**Problem description**
Exactly the lines from the first line of the listing through the line containing "Autokredit oder Leasing?" should appear in the output, unchanged.

**Listed entries**

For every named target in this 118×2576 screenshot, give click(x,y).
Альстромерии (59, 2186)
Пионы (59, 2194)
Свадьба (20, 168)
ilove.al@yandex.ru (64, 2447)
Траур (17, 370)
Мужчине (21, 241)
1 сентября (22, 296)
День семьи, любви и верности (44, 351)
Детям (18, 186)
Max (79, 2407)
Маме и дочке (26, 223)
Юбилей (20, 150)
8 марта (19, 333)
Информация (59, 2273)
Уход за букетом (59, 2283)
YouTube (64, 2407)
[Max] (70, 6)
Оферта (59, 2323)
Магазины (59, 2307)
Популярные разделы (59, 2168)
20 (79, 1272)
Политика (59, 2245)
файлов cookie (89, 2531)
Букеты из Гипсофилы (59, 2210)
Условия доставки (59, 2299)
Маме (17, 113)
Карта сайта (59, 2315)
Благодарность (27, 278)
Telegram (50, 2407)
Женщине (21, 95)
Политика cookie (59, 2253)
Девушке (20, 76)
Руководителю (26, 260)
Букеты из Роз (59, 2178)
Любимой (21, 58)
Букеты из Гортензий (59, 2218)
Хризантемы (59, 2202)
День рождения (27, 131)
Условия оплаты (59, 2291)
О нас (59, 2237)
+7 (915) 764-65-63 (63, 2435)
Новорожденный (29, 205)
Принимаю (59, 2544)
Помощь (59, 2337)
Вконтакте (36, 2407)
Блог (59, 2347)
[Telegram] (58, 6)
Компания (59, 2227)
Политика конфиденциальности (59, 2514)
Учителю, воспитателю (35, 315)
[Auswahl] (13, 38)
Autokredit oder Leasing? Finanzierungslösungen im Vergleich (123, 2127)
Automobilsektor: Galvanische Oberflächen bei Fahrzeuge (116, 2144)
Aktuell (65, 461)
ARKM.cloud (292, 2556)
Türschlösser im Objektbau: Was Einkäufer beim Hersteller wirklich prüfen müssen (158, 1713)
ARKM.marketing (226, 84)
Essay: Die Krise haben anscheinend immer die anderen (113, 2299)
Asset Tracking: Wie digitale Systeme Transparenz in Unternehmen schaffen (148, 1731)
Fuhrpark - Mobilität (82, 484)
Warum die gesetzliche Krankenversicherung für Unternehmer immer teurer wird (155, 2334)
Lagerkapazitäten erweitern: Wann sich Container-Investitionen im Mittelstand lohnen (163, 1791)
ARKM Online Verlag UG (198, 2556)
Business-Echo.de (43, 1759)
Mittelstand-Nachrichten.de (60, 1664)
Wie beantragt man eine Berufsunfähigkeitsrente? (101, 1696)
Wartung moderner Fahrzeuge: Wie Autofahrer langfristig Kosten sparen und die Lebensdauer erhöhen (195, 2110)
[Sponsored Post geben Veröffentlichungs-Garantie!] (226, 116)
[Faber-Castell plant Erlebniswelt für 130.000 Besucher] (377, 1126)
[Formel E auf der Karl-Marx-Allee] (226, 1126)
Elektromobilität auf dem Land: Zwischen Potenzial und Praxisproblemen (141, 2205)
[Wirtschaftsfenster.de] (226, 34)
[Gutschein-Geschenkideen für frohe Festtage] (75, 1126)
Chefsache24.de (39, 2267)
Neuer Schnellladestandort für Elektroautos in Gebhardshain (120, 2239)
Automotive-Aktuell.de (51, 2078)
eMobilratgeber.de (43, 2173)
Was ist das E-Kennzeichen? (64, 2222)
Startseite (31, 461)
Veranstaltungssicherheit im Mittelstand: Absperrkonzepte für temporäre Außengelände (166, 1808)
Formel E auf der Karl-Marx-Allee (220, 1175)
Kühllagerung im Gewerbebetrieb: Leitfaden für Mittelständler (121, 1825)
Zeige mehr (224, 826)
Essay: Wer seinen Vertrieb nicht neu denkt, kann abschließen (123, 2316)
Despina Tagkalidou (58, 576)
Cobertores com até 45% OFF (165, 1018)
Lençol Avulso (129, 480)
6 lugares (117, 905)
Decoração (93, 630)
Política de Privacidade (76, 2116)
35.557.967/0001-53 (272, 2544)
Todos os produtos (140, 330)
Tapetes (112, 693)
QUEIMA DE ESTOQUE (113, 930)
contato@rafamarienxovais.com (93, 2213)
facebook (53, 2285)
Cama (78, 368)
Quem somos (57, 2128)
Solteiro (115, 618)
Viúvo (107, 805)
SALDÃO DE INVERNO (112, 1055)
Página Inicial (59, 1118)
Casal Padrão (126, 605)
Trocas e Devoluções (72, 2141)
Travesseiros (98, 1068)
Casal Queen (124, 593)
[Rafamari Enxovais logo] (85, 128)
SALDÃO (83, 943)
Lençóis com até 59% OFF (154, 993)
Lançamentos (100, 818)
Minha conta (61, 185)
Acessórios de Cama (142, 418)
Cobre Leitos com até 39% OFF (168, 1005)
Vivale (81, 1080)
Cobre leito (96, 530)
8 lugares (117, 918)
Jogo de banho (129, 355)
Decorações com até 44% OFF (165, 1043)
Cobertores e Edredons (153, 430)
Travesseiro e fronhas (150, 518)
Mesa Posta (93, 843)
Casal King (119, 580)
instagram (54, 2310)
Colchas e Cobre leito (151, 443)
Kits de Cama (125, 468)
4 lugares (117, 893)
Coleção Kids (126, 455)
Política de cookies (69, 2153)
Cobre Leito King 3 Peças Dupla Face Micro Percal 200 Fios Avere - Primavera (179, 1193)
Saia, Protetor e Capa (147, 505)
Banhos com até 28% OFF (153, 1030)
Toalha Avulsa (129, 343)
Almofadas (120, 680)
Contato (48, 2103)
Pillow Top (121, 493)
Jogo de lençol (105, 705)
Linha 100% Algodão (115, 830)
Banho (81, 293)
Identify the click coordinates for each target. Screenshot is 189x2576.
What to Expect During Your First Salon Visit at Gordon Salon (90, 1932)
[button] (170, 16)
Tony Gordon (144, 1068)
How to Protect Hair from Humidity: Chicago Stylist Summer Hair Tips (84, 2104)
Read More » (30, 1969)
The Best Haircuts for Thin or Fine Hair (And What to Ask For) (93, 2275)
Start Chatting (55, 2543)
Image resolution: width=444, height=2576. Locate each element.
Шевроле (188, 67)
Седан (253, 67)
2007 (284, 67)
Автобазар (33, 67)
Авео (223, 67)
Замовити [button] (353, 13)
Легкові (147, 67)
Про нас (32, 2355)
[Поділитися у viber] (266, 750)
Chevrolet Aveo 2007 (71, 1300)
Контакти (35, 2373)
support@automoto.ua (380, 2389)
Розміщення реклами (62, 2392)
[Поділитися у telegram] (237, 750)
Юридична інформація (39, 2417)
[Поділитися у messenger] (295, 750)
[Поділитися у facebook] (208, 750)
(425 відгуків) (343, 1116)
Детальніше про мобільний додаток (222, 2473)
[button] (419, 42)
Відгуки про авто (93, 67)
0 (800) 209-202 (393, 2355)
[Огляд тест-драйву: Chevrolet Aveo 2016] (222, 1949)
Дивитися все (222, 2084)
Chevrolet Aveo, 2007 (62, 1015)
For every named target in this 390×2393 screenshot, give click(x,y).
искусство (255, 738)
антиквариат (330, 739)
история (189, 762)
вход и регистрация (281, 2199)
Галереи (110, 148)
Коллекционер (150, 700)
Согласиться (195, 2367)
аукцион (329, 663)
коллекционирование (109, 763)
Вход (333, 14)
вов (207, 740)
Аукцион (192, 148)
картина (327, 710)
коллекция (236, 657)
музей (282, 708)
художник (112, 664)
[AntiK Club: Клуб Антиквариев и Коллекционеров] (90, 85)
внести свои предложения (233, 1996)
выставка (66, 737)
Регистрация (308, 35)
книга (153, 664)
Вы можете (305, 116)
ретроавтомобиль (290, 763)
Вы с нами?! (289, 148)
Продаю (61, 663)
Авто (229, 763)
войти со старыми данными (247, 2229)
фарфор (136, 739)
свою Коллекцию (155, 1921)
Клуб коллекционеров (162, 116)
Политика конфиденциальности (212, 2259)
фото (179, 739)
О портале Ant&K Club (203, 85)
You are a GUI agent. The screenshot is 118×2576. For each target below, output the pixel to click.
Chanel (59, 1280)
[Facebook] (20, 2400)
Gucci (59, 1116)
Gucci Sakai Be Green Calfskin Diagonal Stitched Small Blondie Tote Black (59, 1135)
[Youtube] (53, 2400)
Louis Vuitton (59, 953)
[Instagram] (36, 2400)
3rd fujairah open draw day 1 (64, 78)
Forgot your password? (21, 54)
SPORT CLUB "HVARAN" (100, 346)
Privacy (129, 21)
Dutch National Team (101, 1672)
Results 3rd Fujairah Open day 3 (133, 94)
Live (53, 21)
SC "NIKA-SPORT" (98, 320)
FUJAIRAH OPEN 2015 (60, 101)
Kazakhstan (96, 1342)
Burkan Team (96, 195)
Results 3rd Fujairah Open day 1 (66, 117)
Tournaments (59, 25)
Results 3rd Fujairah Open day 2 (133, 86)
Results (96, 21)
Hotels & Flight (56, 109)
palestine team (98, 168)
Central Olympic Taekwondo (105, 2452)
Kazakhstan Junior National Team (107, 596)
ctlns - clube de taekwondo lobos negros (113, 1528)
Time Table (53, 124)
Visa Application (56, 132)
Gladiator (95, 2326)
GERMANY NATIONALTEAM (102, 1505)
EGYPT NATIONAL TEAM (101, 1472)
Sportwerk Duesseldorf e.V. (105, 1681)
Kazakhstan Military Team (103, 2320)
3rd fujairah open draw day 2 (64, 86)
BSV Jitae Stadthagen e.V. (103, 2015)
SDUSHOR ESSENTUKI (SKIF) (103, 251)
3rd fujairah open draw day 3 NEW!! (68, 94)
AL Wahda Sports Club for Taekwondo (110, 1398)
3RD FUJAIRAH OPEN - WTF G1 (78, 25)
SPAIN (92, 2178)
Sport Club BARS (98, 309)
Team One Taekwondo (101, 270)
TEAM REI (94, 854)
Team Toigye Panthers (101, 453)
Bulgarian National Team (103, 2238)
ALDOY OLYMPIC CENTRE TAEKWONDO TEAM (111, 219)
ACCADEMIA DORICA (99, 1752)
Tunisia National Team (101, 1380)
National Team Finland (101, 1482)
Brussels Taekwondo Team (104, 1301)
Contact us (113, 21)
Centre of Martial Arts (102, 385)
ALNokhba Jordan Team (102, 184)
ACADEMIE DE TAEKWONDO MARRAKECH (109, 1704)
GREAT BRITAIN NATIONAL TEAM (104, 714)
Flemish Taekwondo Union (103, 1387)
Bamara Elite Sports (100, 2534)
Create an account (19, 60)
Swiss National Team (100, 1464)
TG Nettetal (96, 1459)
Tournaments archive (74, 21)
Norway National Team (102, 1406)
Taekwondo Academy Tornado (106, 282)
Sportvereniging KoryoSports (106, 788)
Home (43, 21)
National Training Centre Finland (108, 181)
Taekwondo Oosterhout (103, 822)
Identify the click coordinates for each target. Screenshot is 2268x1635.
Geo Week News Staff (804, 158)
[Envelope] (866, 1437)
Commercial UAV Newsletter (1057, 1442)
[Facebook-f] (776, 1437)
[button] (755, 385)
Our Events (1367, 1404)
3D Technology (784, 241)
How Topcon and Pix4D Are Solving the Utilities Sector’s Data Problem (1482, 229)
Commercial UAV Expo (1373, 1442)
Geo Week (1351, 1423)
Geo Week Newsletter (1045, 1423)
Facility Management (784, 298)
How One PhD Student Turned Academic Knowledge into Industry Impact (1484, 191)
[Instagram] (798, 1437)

**Task response**
For every named target in this 118×2576 screenshot, give click(x,y).
Альстромерии (59, 2186)
Пионы (59, 2194)
Свадьба (20, 168)
ilove.al@yandex.ru (64, 2447)
Траур (17, 370)
Мужчине (21, 241)
1 сентября (22, 296)
День семьи, любви и верности (44, 351)
Детям (18, 186)
Max (79, 2407)
Маме и дочке (26, 223)
Юбилей (20, 150)
8 марта (19, 333)
Информация (59, 2273)
Уход за букетом (59, 2283)
YouTube (64, 2407)
[Max] (70, 6)
Оферта (59, 2323)
Магазины (59, 2307)
Популярные разделы (59, 2168)
20 (79, 1272)
Политика (59, 2245)
файлов cookie (89, 2531)
Букеты из Гипсофилы (59, 2210)
Условия доставки (59, 2299)
Маме (17, 113)
Карта сайта (59, 2315)
Благодарность (27, 278)
Telegram (50, 2407)
Женщине (21, 95)
Политика cookie (59, 2253)
Девушке (20, 76)
Руководителю (26, 260)
Букеты из Роз (59, 2178)
Любимой (21, 58)
Букеты из Гортензий (59, 2218)
Хризантемы (59, 2202)
День рождения (27, 131)
Условия оплаты (59, 2291)
О нас (59, 2237)
+7 (915) 764-65-63 (63, 2435)
Новорожденный (29, 205)
Принимаю (59, 2544)
Помощь (59, 2337)
Вконтакте (36, 2407)
Блог (59, 2347)
[Telegram] (58, 6)
Компания (59, 2227)
Политика конфиденциальности (59, 2514)
Учителю, воспитателю (35, 315)
[Auswahl] (13, 38)
Autokredit oder Leasing? Finanzierungslösungen im Vergleich (123, 2127)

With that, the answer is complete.